Few of the author’s biographical details are known. Gilmore (ca. 1870-1930), a Rochester native and Philadelphia resident, was also the author of the self-published “Masonic and Other Poems” (1908) and includes three more of his poems in this volume: among them, “Everywoman,” a sentimental allegory. Gilmore is known to have submitted at least one story (rejected) to W.E.B. duBois’s The Crisis, whose literary editor, Jessie Fauset, wrote briefly and dismissively in 1916 that THE PROBLEM had “the usual difficulty that we are too near realities to write beautifully about them.” Gilmore was also a playwright; copyright records indicate that he issued THE PROBLEM as “a military drama in four acts,” also in 1915. No records of performance or publication were located for the dramatic version.

THE PROBLEM leavens its high melodrama with a sternly didactic historical catalogue of African-American military prowess, from Crispus Attucks through the individual battles of the Civil War: “It was a negro soldier who hauled down the Confederate flag, and it was negro soldiers who assisted in quenching the fires which had been started when the Confederates evacuated the city, thus saving the helpless citizens…much loss and suffering.” The plot turns on the love affair between Sergeant Henderson, a black soldier, and Freda, the pinnacle of Southern womanhood, a foundling believed to be white.

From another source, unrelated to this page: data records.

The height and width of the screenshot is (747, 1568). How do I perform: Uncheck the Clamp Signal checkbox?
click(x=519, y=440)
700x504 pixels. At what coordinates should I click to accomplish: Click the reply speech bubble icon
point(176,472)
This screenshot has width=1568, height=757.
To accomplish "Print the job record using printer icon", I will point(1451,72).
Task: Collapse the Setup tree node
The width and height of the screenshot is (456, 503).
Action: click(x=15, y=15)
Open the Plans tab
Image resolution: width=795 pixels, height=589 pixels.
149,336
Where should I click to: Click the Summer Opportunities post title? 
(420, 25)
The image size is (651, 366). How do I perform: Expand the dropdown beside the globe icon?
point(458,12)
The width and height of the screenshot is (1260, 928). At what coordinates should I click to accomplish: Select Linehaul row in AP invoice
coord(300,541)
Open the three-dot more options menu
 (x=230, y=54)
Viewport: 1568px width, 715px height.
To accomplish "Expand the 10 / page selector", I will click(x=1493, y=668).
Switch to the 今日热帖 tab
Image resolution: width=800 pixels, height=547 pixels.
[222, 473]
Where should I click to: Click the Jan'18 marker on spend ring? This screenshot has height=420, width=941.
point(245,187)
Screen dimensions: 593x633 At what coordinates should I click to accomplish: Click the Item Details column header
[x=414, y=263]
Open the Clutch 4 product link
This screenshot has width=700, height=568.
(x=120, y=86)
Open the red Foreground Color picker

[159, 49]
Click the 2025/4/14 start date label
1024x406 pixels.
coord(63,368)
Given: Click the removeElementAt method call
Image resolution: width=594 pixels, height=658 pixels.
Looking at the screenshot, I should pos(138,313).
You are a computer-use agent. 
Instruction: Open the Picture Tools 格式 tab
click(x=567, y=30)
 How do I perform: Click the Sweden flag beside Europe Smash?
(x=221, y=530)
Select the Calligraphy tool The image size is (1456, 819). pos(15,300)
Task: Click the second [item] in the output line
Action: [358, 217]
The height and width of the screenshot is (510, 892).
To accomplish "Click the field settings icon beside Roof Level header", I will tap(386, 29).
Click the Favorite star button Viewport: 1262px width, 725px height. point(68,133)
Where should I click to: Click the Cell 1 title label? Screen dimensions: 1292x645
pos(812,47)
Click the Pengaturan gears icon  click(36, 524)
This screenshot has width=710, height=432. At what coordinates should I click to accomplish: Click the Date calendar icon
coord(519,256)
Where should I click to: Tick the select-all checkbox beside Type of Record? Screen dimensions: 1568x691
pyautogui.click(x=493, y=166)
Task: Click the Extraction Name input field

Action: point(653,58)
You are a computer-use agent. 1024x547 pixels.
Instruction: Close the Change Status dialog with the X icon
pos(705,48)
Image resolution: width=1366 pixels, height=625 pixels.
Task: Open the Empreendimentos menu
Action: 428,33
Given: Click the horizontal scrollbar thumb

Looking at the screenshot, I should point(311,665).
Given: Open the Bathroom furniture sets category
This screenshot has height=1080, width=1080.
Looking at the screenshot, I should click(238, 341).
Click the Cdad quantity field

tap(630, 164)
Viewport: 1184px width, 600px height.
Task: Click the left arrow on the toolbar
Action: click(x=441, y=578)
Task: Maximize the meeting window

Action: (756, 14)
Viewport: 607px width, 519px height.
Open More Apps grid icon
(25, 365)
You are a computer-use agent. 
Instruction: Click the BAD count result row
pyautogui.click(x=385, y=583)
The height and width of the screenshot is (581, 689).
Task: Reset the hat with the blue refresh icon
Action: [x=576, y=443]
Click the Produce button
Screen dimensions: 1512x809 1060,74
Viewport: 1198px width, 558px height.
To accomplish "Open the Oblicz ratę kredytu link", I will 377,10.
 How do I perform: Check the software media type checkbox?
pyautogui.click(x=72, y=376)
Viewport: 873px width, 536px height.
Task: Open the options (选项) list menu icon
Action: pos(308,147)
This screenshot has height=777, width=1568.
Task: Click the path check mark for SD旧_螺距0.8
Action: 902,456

The novel is replete with classical and literary allusions both subtle and unsubtle: In a pivotal scene, the wounded Henderson confesses his love for Freda, infuriating her eavesdropping white foster brother, who fumes: “Can this woman, whom I loved in my childhood, be as Desdemona, that loved Othello for his brave deeds?” Grant reverses Dixon’s/Griffiths’ racist tropes: while Sergeant Henderson is a gentleman by nature and disciplined by training, his thwarted white rival devolves into animalistic savagery when a woman of his class dares to prefer another: “like a wild animal held in leash”, his civilized veneer is no match for his “hot Southern temperament.”

Gilmore represents traditional hierarchies of gender and class without apparent subversion: Freda is virtuous, which is to say weak, docile, and dutiful; non-American ethnicities are gently disparaged; military imperialism is unchallenged. But the novel’s conservatism is as ironic as it is conventional: outfitting the heroine with the unearthly purity of Dixon and Griffiths’ ideal of white womanhood gives Gilmore’s “Answer” its sharpest edge.

The novel is discussed at considerable length in Jennifer James’ A Freedom Bought with Blood: African American War Literature from the Civil War to World War II; James notes the coinciding date of the novel and the release of Birth of a Nation, but makes no mention of the author’s deliberate connection between the two — a connection only noted on the label of the rare original dust jacket. The novel’s specific qualities as a direct and intentional response to the film are not reproduced or noted in later reprints and have therefore not received critical attention, if indeed they are known.

A fine copy of a rich and historically important novel by an undeservedly obscure author, in active dialogue with perhaps the most notoriously racist cultural production of the twentieth century.

$3,000

Bibliographic Information & Physical Description:
GILMORE, F[rederick] Grant. THE PROBLEM: A Military Romance / An Answer to The Birth of a Nation [Cover title] / THE PROBLEM: A Military Novel [Title page]. Rochester: Press of Henry Conolly Co., 1915. First Edition. 8vo. Red cloth boards with title in gilt. In brown publisher’s jacket, printed label to front panel. Minor scuffing and wear to jacket edges; some light foxing to interior. Near fine overall.